The full results of Ipsos MORI’s monthly political monitor are now up here. The voting intention figures were in the Mirror yesterday, but some of the more interesting results were instead published in the Observer today.

Firstly we have the economic optimism figures. As with YouGov in the Telegraph, these show an improvement since the announcement that Britain has formally exited recession. 44% of people expect the economy to get better over the next 12 months, 24% expect it to get worse for a net figure of +20.

I was also pleased to see MORI repeat their question on whether people like Brown and/or Labour, and whether they like Cameron and/or the Conservative party. This was last asked in summer 2008 when the Conservatives were enjoying a towering 20 point lead. Back then it showed Cameron was far more popular than the Conservatives (54% liked him, compared to 42% his party), but Brown was much less popular than Labour (29% liked him, 39% his party).
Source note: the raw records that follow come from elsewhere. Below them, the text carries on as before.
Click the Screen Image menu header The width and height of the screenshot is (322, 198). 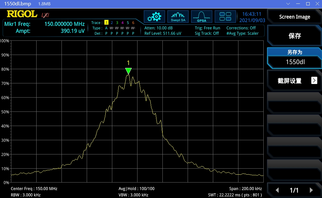pos(295,17)
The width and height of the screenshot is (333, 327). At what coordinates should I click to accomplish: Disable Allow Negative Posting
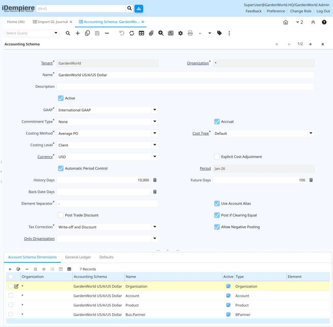point(217,227)
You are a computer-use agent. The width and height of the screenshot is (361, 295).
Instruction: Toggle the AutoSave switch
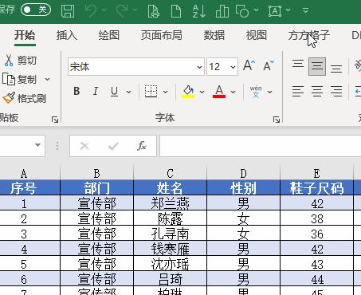tap(36, 10)
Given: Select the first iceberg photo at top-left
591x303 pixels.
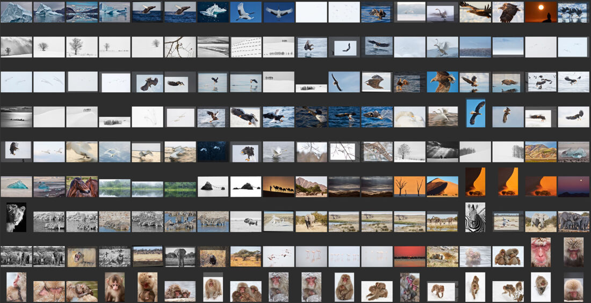Looking at the screenshot, I should click(16, 12).
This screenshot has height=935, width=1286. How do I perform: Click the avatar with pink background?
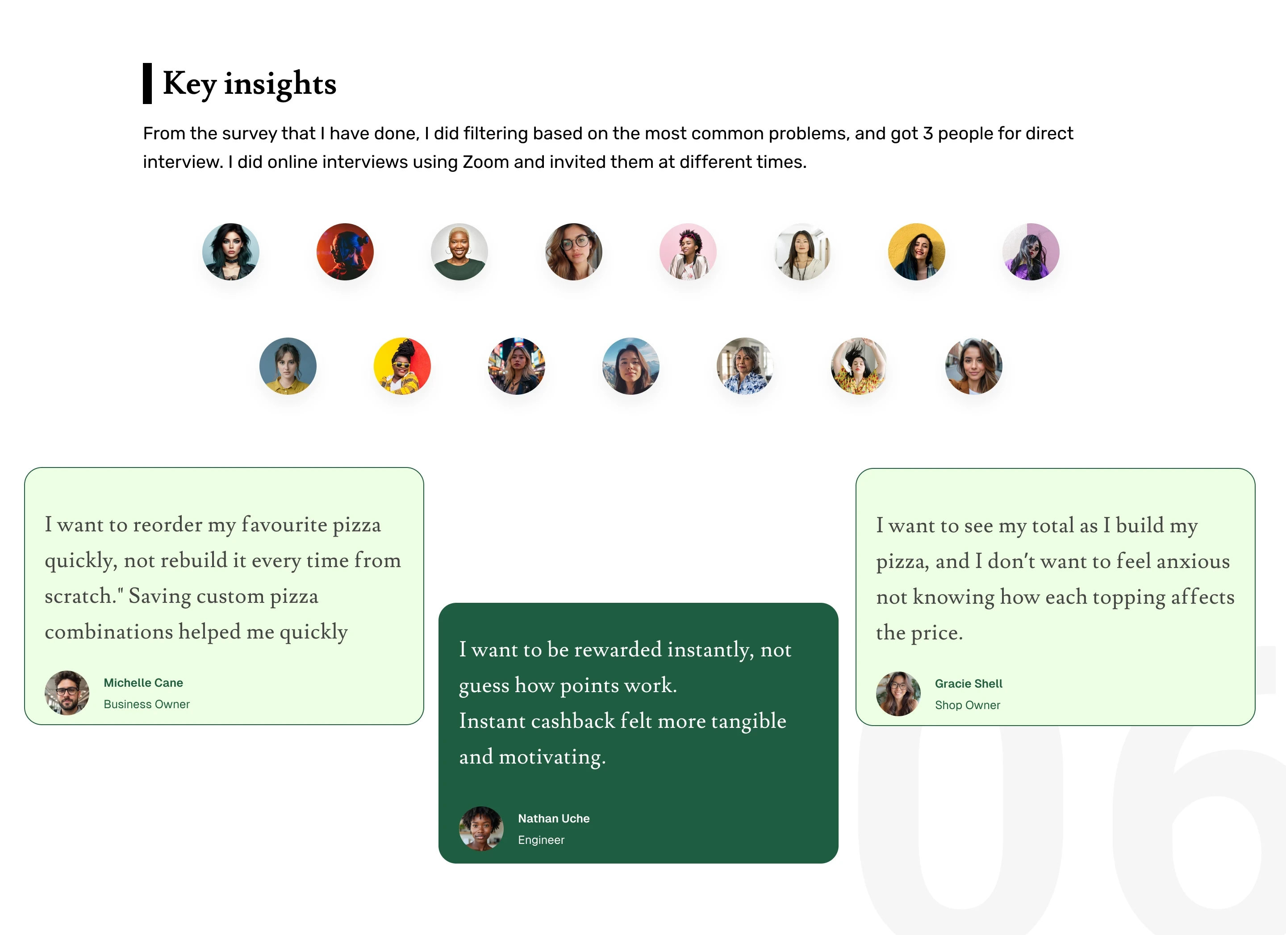click(688, 252)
Now Gordon Brown’s likeability has increased to 35% (up 6), compared to Labour on 38% (down 1). Cameron’s likeability stands at 45% (down 9), his party 39% (down 3). Not surprisingly given the Conservative lead in the polls has gone from 20 points to 8, Brown is seen as more likeable and Cameron less so than in 2008. However, the shift really does seem to be in how the leaders are seen – how much people like the parties they lead has moved much less.

Despite that Cameron remains a plus for his party, with 6% more people liking him than his party, while Brown remains a drag on his, liked by 3% fewer than Labour are. In both cases though the gap between leader and party is much smaller.


113 Responses to “More from MORI’s monthly monitor”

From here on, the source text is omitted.